There’s little to add to this beyond suggesting that sadly little of this is going to happen unless these same leaders of the 20 richest nations and their health ministers do a lot more than pontificate in Declarations at Summits and High Level Meetings (even if this includes explicitly endorsing our own activities researching moxa for MDR-TB). In fact they need to do a lot more than just see to the replenishment of the Global Fund next year (and adds up to our own tip at a political declaration):

- they must immediately desist from policies which undermine those in lower income nations whose health is imperilled because of a lack of access to benefit from scientific progress (as per the Universal Declaration of Human Rights of 1948).

- they must do so, by relaxing their genocidal grip on patent protections in line with the DOHA Declaration and the TRIPS Agreement, so that those whose health is threatened because of a continuing lack of access to the existing concrete benefits of scientific research finally benefit from this Human Right.

- Immediately this must be in terms of facilitating access to existing essential drugs for the treatment of life-threatening disease as defined by the WHO (which otherwise stands in de facto contravention of Article 27 of the International Declaration of Human Rights) bearing in mind how many are now dying from MDR-TB.

- These G20 leaders must also, under the same terms, fully support research into new vaccines, and new medicines for these same life-threatening diseases (especially for AMR including MDR- and XDR-TB, bearing in mind that these fields of research remain significantly underfunded).

- They must furthermore (and perhaps most significantly of all) proactively strengthen the capacities of the countries of the global south to prevent, detect and respond to the threat of these diseases (including MDR-TB) which they have now committed to ending.

And if they fail to do so, they should surely be held to proper account.

The significance of Argentina hosting this G20 Summit

One final point is worth noting in respect of the above – relating to the coincidental fact that it was Argentina that hosted this most recent G20 gathering.

This same state of Argentina has (as far as we know anyway) been the only country to date that has been successfully taken to task for not properly responding to its citizens suffering from a preventable disease (because it was considered unprofitable to do so).

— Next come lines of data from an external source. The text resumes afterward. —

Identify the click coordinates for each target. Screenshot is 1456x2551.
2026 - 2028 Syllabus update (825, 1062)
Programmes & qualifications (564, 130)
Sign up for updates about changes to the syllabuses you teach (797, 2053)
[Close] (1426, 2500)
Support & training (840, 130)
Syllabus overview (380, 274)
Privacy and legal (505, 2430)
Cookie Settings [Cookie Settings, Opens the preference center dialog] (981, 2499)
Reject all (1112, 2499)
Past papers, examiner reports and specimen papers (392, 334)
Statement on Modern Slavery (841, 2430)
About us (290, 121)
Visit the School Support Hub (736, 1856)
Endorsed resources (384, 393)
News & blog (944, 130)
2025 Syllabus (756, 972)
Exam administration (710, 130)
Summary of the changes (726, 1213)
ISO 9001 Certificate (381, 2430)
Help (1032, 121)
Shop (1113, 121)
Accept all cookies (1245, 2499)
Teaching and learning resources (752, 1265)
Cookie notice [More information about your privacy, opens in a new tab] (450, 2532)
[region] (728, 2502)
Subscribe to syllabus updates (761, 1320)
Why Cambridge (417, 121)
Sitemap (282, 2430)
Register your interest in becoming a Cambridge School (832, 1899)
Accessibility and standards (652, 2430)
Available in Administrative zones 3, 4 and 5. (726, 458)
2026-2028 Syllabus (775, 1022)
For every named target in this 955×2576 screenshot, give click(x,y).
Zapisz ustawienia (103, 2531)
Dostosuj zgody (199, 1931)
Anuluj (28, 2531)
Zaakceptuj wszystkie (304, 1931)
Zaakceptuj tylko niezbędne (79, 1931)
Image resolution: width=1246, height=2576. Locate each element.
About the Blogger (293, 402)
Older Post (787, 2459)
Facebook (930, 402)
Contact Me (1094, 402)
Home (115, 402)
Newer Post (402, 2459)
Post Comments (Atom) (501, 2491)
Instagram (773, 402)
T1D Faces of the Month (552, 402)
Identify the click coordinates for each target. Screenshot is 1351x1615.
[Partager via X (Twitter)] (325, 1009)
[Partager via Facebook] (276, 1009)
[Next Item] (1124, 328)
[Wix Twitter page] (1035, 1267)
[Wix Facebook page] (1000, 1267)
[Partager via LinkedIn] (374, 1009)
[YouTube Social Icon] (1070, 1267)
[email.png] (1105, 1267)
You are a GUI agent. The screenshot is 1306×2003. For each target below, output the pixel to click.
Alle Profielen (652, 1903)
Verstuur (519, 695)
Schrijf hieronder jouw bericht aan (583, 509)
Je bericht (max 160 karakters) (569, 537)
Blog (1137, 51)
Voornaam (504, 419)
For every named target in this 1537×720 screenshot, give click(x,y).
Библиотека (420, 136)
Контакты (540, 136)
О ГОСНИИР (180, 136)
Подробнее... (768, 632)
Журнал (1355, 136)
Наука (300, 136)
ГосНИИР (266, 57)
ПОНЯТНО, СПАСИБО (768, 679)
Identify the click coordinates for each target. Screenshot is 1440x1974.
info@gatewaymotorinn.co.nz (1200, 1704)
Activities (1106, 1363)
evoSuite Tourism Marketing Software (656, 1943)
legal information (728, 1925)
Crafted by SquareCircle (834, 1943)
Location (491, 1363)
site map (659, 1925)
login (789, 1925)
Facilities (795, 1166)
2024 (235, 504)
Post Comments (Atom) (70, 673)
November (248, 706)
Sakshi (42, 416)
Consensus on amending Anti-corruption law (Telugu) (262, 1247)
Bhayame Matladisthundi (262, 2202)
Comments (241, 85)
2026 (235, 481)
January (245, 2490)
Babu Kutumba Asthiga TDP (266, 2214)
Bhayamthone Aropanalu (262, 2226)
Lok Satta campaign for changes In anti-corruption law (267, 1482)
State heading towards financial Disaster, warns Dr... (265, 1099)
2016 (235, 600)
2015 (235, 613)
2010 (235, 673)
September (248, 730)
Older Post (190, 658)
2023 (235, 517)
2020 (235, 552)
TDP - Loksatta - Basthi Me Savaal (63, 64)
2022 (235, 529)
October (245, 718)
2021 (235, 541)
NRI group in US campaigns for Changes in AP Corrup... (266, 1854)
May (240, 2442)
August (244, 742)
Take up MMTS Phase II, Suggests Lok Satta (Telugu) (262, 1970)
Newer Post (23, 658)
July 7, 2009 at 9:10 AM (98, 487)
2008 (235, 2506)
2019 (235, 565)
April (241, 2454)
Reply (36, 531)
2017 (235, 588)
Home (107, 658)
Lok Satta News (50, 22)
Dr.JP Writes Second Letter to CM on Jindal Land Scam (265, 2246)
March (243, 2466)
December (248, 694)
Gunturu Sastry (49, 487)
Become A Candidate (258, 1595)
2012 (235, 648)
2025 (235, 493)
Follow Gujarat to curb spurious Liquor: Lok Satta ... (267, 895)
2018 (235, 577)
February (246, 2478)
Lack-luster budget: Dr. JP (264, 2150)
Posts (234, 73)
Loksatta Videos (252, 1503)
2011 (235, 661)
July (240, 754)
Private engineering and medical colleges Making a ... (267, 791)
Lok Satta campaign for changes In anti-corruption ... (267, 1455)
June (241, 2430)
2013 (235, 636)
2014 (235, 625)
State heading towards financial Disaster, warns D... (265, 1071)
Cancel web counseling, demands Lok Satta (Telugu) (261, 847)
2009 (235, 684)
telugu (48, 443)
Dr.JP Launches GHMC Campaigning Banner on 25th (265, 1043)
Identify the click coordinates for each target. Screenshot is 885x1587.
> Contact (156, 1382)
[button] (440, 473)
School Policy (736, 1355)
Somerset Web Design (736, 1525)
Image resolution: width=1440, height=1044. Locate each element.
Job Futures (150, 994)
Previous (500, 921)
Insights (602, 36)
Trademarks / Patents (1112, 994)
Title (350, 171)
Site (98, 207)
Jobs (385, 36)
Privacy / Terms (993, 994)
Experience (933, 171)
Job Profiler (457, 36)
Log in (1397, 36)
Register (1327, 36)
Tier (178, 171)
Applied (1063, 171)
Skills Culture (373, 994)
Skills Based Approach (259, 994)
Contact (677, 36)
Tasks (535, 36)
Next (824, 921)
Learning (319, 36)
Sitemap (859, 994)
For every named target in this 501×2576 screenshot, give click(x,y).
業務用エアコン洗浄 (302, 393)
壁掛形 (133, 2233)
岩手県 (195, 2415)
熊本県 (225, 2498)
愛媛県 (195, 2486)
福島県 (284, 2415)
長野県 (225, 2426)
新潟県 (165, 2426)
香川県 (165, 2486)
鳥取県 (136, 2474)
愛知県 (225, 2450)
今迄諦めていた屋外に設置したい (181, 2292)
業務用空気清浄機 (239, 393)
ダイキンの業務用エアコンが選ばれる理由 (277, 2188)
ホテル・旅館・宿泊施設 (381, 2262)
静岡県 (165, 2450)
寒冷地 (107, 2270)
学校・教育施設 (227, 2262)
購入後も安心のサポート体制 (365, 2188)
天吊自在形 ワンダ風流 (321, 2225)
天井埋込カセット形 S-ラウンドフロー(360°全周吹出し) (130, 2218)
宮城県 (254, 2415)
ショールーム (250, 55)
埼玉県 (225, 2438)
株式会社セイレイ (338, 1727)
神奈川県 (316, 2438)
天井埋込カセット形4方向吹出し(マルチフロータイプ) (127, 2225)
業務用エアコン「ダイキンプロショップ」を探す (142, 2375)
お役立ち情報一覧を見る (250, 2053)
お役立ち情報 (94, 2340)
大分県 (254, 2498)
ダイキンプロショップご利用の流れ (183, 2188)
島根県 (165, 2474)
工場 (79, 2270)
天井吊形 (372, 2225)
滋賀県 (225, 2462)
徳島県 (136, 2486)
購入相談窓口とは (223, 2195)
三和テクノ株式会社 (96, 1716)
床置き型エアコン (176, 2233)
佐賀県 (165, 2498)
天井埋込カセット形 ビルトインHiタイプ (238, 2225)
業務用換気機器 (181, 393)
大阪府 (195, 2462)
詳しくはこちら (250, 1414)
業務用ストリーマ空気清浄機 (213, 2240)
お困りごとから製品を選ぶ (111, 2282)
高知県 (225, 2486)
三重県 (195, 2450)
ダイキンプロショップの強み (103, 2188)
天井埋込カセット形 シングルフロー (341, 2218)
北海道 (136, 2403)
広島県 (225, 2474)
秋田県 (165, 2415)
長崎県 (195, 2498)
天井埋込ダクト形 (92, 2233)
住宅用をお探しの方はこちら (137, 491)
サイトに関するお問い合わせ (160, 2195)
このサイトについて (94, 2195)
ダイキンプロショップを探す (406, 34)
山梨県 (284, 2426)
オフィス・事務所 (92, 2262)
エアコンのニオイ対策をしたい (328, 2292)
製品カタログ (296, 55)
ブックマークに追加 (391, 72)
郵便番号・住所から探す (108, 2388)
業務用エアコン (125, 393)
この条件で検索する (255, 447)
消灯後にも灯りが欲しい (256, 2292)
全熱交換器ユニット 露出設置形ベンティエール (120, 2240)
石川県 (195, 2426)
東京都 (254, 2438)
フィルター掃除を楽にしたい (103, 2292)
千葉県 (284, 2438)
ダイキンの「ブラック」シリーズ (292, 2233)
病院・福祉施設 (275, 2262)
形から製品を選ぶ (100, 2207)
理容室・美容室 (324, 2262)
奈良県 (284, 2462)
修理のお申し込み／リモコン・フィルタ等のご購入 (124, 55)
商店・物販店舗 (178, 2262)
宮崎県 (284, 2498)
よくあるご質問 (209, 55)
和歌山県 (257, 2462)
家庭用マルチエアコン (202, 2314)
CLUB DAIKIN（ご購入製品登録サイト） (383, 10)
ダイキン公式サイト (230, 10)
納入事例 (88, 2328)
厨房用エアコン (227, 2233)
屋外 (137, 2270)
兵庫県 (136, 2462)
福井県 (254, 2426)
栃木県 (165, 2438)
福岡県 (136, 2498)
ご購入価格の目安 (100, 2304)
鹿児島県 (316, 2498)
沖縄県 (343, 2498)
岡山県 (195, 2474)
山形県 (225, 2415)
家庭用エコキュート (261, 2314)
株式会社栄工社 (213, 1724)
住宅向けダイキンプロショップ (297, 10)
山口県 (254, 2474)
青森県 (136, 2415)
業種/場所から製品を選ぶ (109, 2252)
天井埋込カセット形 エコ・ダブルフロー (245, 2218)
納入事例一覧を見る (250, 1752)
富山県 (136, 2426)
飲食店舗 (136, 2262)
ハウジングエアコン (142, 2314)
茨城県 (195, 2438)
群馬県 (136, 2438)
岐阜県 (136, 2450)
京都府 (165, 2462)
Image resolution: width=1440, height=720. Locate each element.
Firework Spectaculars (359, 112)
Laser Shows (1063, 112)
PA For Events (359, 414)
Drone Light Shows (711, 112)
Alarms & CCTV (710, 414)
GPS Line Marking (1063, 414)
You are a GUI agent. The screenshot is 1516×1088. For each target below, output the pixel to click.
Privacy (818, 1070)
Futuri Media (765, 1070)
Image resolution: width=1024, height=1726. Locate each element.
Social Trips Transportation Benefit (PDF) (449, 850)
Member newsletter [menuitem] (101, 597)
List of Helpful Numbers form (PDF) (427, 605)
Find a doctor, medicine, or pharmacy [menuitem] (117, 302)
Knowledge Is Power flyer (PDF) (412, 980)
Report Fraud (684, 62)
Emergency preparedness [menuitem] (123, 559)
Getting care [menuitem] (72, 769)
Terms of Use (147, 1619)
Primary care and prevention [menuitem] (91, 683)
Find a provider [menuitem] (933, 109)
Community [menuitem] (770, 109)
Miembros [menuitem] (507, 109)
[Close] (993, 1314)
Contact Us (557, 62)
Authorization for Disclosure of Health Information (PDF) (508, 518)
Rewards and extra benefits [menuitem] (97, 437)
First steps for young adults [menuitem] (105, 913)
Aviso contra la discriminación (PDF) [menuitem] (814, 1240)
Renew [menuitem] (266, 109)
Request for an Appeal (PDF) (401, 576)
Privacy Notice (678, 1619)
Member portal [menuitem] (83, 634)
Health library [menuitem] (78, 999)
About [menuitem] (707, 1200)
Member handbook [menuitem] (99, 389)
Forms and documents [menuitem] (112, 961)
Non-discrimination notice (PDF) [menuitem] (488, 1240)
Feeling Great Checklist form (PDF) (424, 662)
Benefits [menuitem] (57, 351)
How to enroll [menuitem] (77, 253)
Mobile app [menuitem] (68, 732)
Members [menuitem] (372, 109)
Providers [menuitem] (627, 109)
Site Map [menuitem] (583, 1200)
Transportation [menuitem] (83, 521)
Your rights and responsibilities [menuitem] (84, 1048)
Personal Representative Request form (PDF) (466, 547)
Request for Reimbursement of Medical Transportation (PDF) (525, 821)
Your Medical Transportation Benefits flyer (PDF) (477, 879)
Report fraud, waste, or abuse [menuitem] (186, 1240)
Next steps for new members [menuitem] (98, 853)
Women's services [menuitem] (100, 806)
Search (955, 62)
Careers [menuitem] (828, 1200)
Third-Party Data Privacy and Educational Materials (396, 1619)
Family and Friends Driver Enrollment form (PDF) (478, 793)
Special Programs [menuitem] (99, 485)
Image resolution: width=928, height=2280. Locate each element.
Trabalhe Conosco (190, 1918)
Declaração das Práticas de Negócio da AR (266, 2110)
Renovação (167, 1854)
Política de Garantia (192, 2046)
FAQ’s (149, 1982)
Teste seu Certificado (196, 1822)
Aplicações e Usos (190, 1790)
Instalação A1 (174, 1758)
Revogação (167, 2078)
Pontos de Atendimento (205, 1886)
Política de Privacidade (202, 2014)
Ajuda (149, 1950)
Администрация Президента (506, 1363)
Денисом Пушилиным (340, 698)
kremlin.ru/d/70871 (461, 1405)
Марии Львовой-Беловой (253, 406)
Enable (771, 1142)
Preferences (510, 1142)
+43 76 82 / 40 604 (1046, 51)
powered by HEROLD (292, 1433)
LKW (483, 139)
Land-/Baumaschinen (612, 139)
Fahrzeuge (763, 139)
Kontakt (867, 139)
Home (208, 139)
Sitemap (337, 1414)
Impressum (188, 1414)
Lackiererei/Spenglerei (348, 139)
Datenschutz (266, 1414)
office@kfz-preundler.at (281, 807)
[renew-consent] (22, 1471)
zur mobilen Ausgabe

This related to the case of Mariela Viceconte[ii], who sued the Argentinian state for failing to manufacture the existing vaccine against Argentinian haemorrhagic fever which is a common disease in the humid pampas region where she lived and worked.

Human Rights group CELS accused the Argentine state of failing to comply with the UN International Covenant on Economic, Social and Cultural Rights (ICESCR) which mandates all states to seek solutions to these sorts of illnesses. The suit was accepted by a federal court, which ordered the government to manufacture the vaccine within a year. (The International Covenant on Economic Social and Cultural Rights came into force back in 1976.)

It might just be worth dusting this case off again in this age of Globalisation, and reviewing it before the next G20 meeting regarding any signs of real progress and whether any legal actions can be taken if they haven't.